Tredici persone sono state indagate per la morte del ciclista Cláudio Rafael Landeiro, ucciso a Copacabana, nella Zona Sud di Rio de Janeiro, l'11 agosto. Il crimine è avvenuto quando la vittima è stata ingiustamente accusata di aver rubato una bicicletta. Rafael era uscito con la bicicletta della sorella ed è stato avvicinato da una guardia di sicurezza. Soffriva di disturbi mentali ed è stato picchiato per nove minuti.
Dei tredici coinvolti nel crimine, quattro sono già in carcere. Si tratta di Davi Santos Machado e Jorge Luiz Ricardo Dias, che lavoravano come guardie di sicurezza clandestine, oltre a Felipe Eduardo dos Santos Silva e Ailton José da Silva, che compaiono nelle immagini delle telecamere di sicurezza vestiti da riders.
Un quinto uomo, identificato come Wellington Luiz Santos de Souza, rimane latitante. Ha diversi precedenti e arresti precedenti per crimini come spaccio di droga, lesioni personali e minacce.

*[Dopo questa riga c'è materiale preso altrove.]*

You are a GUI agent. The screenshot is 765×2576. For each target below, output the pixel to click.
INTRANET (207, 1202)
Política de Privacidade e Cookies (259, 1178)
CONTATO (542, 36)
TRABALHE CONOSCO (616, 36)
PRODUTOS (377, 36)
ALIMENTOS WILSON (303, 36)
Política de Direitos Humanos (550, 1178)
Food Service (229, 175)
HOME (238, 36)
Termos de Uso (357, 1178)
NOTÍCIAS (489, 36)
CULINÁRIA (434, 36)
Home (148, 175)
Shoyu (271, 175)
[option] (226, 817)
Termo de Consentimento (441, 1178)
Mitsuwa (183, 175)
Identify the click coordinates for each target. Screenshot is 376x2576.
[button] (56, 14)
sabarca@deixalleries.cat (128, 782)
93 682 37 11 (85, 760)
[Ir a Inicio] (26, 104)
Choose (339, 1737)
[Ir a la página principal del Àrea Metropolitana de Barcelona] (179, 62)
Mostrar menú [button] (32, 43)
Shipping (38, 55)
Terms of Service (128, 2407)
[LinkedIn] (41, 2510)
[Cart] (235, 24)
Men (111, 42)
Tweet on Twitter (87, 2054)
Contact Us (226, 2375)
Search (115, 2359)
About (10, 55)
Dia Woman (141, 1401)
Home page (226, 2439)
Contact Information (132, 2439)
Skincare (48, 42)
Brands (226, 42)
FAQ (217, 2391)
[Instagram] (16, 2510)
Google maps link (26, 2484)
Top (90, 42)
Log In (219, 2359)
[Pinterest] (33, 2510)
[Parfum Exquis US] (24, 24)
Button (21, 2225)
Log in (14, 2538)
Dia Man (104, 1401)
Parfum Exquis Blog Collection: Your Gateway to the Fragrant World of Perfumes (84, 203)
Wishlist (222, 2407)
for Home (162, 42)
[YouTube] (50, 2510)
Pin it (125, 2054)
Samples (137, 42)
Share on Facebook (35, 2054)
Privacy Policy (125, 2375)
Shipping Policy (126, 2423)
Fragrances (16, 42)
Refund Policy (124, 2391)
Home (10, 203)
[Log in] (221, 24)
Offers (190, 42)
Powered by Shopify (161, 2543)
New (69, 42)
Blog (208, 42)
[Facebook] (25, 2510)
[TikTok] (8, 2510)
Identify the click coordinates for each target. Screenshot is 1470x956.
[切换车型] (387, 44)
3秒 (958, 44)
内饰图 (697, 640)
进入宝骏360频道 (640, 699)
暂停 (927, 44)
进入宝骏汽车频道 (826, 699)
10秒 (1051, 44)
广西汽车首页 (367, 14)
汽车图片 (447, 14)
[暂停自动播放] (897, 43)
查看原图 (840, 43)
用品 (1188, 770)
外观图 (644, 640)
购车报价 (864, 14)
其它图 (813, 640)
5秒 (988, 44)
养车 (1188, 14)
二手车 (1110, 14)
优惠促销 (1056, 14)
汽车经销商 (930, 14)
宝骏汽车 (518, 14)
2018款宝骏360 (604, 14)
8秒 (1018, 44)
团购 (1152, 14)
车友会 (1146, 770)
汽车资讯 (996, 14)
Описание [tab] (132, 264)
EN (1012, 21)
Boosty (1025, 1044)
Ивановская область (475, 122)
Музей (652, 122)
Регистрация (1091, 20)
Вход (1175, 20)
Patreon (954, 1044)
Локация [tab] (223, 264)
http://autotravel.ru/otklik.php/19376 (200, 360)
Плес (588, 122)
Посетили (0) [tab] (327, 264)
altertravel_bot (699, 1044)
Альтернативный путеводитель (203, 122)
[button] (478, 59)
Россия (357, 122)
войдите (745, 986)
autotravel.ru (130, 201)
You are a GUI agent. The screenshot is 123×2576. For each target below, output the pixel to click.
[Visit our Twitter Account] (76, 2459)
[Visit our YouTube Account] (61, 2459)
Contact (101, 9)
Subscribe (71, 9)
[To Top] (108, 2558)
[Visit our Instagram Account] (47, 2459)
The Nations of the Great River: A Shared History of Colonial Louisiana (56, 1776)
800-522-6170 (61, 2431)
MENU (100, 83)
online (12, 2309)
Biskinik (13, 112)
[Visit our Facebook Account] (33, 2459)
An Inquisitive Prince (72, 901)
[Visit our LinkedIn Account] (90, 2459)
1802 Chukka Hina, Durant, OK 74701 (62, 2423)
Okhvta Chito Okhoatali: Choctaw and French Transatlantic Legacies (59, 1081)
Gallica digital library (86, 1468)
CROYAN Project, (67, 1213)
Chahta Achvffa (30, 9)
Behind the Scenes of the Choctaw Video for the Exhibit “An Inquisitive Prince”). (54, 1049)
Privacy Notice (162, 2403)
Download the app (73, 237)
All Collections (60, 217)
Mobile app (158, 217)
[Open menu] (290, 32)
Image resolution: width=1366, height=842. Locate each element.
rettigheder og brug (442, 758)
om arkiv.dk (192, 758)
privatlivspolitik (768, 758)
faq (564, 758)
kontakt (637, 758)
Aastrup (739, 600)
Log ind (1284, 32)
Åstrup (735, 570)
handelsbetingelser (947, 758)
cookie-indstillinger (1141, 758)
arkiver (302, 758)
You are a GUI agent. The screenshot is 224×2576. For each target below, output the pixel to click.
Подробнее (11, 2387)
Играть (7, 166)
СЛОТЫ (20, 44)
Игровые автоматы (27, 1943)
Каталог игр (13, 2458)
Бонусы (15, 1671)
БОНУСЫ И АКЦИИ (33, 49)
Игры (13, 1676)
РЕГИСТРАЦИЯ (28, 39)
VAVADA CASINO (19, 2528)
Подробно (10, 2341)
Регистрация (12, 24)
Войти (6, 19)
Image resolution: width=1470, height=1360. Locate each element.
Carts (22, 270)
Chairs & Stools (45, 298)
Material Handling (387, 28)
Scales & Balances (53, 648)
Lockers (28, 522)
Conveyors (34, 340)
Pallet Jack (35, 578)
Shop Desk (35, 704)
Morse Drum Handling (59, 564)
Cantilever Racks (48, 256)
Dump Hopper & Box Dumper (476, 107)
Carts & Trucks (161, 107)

Il commissario responsabile del commissariato di Copacabana, Angelo Lages, responsabile delle indagini, ha affermato alla TV Globo che gli agenti hanno analizzato dodici ore di immagini delle telecamere di sicurezza della zona per identificare i sospettati e ricostruire gli eventi che hanno portato alla morte di Rafael.